TEXTO DO DOCUMENTO:
╭──
Francisco Mota Ferreira

Canal caveira

13 de agosto de 2024

Uma das coisas que sempre me fez confusão quando fazia mercado residencial prendia-se com a facilidade com que se encontravam os mesmos ativos nas mãos de pessoas diferentes que, em muitos casos, até nem se conheciam entre si.

Não estou aqui a falar dos contratos sem exclusividade, aqueles em que o proprietário, sabe-se lá porque razão, decide colocar o mesmo ativo nas mãos de vários profissionais do imobiliário, na expetativa que todos tenham o mesmo nível de compromisso para consigo e na esperança que, porque estão mil consultores a trabalhar de borla para si, a coisa será vendida de forma mais célere.

O que estou aqui a falar é dos comboios de consultores, que surgem quase de forma inesperada, e que se traduzem naquele número infindável de profissionais que aparecem, tal monstro sem controle, porque o primeiro consultor, que tem o ativo, resolve partilhar, com algumas pessoas da sua confiança, um documento para tentar encontrar um cliente. E quando se dá por ela, o ativo está na rua, nas mãos sabe-se lá de quantas pessoas. Porque todos confiam em todos quando é para encontrar um cliente, certo?

Já aqui escrevi sobre os comboios de consultores e manifestei o meu ceticismo em relação à real eficácia de se fazer negócio através destes. Um exemplo pode ser encontrado, por exemplo, nos hotéis. Todos sabemos que, pelo preço certo, qualquer hotel em Portugal estará, tendencialmente, à venda. Mas a dificuldade está, às vezes, a chegar a quem é o verdadeiro dono ou quem é que tem o poder de decisão.

Estes filmes acabam quase, de forma ingénua, na perceção errada de que pode ser mais fácil ser um elemento na cadeia de negócio, na expetativa e esperança que ganhemos 2.5%, 1.25% ou o que seja – olvidando-nos muitas vezes que 2.5% de nada é igual a 10% de zero.

E quantas vezes, apenas por incúria, preguiça ou voluntarismo nos esquecemos do básico? Se queremos mesmo fazer aquele negócio é preciso por pernas ao caminho, tentar perceber quem é o dono para tentar angariar o ativo para nós. Algo que é, concordamos todos, muito melhor do que fazer parte de uma infindável cadeia de consultores onde, a uma dada altura, já nem sabemos quem tem o quê e, mais importante do que isso, quem é que nos paga.

Não me interpretem mal, eu até defendo e acho que é importante desenvolvermos a partilha de negócio. E, neste sector, é relativamente fácil conhecermo-nos uns aos outros: porque estamos na mesma rede, porque já fomos apresentados por terceiros, ou porque já fizemos negócios juntos ou estamos em vias de o fazer. Isso é uma coisa.
╰──
OS REGISTOS:
╭──
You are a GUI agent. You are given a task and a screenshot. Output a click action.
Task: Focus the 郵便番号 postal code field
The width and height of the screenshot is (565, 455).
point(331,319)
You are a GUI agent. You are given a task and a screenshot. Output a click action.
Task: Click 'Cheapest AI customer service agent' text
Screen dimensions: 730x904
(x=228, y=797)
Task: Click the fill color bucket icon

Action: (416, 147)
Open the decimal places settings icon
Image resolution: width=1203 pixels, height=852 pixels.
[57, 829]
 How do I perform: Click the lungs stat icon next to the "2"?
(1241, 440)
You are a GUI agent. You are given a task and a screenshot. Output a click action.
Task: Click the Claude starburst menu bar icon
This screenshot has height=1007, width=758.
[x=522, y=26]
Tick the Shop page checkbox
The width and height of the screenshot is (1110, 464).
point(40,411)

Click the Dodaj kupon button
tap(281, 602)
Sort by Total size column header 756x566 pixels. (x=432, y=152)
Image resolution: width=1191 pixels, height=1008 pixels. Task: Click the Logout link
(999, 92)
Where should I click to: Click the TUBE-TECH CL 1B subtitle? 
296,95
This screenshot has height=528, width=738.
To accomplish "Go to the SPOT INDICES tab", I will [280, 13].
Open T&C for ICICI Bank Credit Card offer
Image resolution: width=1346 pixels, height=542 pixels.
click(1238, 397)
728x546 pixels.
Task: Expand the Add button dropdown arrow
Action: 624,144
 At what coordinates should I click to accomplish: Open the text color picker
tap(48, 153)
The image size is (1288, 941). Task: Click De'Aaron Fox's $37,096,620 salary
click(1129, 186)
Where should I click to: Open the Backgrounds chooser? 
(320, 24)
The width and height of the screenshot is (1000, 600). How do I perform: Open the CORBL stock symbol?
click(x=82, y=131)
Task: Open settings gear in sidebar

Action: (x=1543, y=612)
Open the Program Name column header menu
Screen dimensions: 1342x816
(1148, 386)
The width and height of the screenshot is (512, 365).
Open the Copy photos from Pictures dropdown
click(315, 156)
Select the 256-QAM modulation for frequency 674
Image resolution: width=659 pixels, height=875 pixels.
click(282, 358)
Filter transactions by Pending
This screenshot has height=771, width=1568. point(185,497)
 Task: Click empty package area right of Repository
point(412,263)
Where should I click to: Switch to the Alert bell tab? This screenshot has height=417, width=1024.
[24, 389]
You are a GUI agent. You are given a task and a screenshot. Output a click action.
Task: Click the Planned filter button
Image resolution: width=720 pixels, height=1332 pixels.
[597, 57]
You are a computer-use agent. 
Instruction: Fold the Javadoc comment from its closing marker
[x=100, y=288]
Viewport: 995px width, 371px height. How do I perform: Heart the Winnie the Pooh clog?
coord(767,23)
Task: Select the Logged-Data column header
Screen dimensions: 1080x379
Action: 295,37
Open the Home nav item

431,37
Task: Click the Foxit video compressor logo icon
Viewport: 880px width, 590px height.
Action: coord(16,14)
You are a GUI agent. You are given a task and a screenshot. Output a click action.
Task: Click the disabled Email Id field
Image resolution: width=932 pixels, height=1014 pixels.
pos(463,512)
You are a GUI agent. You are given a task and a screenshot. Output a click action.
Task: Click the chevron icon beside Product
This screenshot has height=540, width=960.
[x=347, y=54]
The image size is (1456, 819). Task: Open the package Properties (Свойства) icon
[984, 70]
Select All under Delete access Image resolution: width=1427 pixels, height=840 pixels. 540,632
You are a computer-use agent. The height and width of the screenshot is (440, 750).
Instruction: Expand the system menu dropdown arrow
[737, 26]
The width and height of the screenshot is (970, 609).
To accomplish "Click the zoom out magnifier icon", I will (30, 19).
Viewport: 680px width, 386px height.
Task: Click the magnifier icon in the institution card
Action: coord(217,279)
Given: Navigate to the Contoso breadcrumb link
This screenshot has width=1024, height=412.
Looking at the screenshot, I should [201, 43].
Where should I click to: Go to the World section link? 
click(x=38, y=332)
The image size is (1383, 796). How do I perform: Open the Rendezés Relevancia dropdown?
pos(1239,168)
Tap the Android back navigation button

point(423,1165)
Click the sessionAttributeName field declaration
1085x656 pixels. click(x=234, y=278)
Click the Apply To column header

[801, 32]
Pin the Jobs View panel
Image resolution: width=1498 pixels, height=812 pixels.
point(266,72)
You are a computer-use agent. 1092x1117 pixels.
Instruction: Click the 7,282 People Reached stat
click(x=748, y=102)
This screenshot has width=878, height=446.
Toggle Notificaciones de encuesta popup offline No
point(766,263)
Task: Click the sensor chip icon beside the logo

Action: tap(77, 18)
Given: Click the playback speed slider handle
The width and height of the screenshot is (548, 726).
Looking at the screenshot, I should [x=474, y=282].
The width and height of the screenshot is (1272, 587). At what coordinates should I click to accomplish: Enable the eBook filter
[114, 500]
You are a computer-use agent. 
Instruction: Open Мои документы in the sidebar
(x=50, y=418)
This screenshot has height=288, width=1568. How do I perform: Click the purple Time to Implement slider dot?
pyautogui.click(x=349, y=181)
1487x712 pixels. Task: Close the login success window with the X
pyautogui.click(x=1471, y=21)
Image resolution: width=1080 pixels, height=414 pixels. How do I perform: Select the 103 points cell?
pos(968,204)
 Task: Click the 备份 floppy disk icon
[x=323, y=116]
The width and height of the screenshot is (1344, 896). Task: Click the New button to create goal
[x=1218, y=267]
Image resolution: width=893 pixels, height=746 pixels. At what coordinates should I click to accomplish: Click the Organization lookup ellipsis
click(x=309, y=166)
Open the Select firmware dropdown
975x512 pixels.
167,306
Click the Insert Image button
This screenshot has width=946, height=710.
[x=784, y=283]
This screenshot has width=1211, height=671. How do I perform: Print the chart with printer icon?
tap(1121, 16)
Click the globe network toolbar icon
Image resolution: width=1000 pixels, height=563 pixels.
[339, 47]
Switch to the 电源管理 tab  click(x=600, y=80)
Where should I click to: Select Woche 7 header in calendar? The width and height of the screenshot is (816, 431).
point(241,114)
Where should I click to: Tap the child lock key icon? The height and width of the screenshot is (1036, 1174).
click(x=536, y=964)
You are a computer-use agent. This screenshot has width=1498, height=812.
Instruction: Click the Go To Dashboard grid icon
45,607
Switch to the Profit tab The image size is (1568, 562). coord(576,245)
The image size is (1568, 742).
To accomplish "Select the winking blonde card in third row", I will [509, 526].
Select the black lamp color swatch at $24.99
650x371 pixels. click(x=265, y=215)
╰──
TAREFAS:
**a)** No texto do documento, que tipo de ativo é dado como exemplo de negócio em que é difícil chegar ao verdadeiro dono?
**b)** Desloque em 136 cada número das coordenadas dadas nas respostas dos registos e volte a escrever essas linhas, pedidos incluídos. Comece na primeira linha dos registos e siga até à linha que contém "(1241, 440)", inclusive.
O texto e os registos não têm qualquer relação entre si.

RESULTADOS ESPERADOS:
**a)** Os hotéis.

**b)**
You are a GUI agent. You are given a task and a screenshot. Output a click action.
Task: Focus the 郵便番号 postal code field
The width and height of the screenshot is (565, 455).
point(467,455)
You are a GUI agent. You are given a task and a screenshot. Output a click action.
Task: Click 'Cheapest AI customer service agent' text
Screen dimensions: 730x904
(x=364, y=933)
Task: Click the fill color bucket icon

Action: (552, 283)
Open the decimal places settings icon
Image resolution: width=1203 pixels, height=852 pixels.
[193, 965]
 How do I perform: Click the lungs stat icon next to the "2"?
(1377, 576)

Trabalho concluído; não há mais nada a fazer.